# 96 maxima transmission question need hellp!



## tomsnismo44 (Feb 17, 2009)

i have a 1996 nissan maxima with a non locking 5 speed production date 8/95 im having a hard time finding a transmission for it and was wondering if i could put another maximas with a different year transmission in it as long as its non locking not sure what to do here just looking to either find a transmission online same year same tranny or pull one out of a different year
any help?
thankkkkkkks


----------



## Jeff (Oct 17, 2002)

Any transmissions from 95-99 can be used with no issue. You can also utilize the transmission from Infiniti I30's as well, same years.

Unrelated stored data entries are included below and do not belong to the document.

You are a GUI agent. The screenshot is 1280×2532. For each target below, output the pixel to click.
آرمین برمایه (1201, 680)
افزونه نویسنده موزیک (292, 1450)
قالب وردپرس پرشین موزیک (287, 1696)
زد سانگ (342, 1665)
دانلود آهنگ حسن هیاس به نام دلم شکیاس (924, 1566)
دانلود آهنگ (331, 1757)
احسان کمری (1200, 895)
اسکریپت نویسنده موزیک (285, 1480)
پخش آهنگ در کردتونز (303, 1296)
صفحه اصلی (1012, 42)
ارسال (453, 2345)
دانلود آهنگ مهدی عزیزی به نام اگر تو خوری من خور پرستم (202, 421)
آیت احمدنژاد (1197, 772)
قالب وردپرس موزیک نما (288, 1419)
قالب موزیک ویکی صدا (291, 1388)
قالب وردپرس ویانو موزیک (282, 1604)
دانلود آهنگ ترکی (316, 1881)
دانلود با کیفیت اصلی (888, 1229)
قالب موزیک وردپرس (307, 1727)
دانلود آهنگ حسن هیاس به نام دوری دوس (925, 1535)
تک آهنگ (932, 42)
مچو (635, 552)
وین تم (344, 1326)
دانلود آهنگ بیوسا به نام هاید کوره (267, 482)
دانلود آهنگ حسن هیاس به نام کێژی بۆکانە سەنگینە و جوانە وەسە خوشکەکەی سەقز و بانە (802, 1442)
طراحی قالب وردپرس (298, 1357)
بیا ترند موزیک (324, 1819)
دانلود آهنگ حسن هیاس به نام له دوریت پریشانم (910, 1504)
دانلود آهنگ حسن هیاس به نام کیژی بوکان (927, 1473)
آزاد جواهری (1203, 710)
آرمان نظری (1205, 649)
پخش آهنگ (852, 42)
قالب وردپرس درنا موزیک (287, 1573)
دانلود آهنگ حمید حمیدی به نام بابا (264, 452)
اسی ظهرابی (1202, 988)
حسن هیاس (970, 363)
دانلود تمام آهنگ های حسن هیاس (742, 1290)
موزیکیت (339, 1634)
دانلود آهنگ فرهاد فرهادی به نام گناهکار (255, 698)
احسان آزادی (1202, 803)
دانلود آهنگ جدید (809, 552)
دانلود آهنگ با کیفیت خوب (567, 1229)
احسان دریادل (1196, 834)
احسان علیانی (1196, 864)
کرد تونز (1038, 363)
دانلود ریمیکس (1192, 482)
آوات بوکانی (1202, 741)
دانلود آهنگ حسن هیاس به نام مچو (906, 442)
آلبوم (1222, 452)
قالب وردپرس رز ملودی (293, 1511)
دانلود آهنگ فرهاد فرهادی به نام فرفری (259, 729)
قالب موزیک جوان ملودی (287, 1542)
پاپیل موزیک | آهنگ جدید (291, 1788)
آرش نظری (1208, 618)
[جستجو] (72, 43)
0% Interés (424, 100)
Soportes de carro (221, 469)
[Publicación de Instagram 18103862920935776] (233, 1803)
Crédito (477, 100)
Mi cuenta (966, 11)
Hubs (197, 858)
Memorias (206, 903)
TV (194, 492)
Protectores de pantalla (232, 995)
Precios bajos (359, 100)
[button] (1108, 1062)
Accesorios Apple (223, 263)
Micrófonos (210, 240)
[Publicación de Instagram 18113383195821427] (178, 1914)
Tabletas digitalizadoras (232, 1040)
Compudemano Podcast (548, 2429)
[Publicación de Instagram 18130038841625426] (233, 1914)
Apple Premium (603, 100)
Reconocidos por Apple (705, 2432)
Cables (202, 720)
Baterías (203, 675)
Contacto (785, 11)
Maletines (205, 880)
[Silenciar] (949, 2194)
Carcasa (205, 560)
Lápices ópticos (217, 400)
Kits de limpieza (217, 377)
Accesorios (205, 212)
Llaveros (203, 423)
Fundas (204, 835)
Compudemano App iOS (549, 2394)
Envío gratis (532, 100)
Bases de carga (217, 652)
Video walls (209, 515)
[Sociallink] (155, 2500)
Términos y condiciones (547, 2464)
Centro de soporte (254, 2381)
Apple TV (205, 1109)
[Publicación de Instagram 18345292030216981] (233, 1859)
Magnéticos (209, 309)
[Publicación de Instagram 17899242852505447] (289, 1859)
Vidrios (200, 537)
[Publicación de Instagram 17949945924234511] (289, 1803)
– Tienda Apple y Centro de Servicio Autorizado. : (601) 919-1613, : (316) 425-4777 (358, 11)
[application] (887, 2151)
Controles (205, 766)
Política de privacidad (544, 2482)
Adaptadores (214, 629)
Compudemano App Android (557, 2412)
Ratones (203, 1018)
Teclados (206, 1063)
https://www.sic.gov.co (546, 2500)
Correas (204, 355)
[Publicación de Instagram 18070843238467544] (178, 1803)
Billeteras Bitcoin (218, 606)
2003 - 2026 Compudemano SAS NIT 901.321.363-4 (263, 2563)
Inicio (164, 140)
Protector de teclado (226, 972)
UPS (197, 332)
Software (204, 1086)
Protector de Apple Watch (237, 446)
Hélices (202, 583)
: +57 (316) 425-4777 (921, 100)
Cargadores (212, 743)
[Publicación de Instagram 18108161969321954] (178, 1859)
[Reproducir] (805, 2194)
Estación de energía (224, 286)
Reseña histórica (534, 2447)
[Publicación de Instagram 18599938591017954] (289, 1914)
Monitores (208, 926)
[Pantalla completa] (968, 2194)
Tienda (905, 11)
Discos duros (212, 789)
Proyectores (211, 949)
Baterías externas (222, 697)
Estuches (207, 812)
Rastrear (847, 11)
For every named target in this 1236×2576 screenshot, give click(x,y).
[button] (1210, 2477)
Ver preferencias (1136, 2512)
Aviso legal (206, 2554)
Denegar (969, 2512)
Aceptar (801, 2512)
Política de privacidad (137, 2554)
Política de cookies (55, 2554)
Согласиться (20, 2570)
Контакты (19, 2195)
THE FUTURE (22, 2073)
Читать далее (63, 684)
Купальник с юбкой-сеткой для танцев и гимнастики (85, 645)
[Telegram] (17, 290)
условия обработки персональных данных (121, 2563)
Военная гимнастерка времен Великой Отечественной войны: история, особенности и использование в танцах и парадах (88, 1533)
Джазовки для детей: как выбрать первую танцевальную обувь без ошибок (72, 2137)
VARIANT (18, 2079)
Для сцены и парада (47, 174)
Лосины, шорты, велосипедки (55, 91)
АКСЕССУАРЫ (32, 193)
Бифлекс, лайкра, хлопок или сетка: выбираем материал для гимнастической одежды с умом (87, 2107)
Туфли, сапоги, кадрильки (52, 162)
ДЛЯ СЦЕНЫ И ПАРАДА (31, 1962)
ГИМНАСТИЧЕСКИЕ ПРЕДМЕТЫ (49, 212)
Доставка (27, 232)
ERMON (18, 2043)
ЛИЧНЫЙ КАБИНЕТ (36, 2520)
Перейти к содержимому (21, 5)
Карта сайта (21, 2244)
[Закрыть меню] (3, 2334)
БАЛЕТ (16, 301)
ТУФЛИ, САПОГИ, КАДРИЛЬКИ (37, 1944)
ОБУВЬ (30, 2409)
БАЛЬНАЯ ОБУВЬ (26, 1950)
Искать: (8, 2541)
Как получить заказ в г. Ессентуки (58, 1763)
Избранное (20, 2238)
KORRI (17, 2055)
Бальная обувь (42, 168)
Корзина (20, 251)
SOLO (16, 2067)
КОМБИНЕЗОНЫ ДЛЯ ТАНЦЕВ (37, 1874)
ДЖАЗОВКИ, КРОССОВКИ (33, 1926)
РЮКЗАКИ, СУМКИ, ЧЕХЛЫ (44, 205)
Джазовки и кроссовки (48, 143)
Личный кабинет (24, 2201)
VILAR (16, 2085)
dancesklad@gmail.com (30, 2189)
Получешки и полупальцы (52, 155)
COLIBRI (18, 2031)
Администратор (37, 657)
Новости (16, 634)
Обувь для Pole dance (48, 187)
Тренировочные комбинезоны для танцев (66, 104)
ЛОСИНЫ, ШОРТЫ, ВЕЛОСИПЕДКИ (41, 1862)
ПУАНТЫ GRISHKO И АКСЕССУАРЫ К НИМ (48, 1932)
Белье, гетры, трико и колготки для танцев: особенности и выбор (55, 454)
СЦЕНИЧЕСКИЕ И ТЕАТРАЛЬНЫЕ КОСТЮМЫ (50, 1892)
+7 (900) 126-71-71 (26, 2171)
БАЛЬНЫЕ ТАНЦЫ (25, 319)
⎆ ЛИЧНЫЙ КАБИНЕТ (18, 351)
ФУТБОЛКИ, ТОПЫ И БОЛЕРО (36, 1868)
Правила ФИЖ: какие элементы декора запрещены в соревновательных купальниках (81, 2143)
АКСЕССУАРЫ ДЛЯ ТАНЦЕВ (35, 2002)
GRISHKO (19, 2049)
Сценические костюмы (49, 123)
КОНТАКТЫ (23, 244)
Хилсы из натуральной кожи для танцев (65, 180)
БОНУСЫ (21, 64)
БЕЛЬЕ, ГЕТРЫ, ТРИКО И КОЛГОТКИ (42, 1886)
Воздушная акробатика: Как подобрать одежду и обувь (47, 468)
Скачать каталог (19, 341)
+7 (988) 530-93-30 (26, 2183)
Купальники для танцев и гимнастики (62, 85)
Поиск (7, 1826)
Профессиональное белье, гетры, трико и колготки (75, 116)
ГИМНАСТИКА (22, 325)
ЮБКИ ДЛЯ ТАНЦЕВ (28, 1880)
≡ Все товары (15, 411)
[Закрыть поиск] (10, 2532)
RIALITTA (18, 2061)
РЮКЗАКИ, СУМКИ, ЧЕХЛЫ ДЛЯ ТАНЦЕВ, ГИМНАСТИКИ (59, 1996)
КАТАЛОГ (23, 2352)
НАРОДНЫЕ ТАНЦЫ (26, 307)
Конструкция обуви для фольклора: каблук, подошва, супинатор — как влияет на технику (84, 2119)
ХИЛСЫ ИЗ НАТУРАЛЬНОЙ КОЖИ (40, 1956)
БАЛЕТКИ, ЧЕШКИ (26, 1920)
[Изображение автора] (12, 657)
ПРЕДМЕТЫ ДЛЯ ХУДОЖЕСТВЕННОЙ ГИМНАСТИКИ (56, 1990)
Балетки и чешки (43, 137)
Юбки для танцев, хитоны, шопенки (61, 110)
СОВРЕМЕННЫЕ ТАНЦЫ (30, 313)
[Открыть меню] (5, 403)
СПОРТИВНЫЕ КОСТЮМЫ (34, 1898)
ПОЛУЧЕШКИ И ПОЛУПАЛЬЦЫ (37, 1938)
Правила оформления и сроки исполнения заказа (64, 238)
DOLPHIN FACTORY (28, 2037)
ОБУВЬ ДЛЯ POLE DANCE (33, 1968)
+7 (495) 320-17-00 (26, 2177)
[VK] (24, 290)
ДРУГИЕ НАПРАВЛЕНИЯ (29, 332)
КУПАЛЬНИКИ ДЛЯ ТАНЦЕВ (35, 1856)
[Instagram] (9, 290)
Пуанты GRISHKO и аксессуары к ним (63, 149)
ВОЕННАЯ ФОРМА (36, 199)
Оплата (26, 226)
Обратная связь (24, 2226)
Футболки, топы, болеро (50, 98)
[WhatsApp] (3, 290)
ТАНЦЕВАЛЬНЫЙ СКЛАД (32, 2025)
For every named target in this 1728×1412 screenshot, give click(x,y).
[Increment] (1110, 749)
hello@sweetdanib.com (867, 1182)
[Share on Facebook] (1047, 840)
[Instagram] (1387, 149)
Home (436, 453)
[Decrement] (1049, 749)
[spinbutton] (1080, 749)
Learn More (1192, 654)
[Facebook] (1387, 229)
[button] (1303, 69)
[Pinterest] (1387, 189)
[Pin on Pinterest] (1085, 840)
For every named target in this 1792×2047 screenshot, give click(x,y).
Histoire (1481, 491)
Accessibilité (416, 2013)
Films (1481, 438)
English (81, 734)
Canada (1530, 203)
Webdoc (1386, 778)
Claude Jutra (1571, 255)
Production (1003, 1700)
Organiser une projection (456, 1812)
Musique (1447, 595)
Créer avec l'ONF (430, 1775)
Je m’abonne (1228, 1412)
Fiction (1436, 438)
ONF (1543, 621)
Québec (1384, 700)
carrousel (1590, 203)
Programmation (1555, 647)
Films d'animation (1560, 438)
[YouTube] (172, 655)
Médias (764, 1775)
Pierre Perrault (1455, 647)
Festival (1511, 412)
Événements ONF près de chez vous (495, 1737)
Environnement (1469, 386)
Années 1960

I assume you are in Canada since you're referencing 'non-lock'...?


----------



## tomsnismo44 (Feb 17, 2009)

*any year trans?*

since im replacing my tranny and its a non locking 5 speed id assume i would have to get a non locking in a later year but i dont know how to tell if its locking or non locking


----------



## Jeff (Oct 17, 2002)

Yes you will use a non-locking tranny...the shaft is different for the LSD (locking) tranny.

BTW
---------------------------
If lsd, both wheels should rotate the SAME way. If it rotates the opposite way the viscous coupling is damaged.

Look at the tranny code. If it ends in V, lsd. If it is A, non lsd.


----------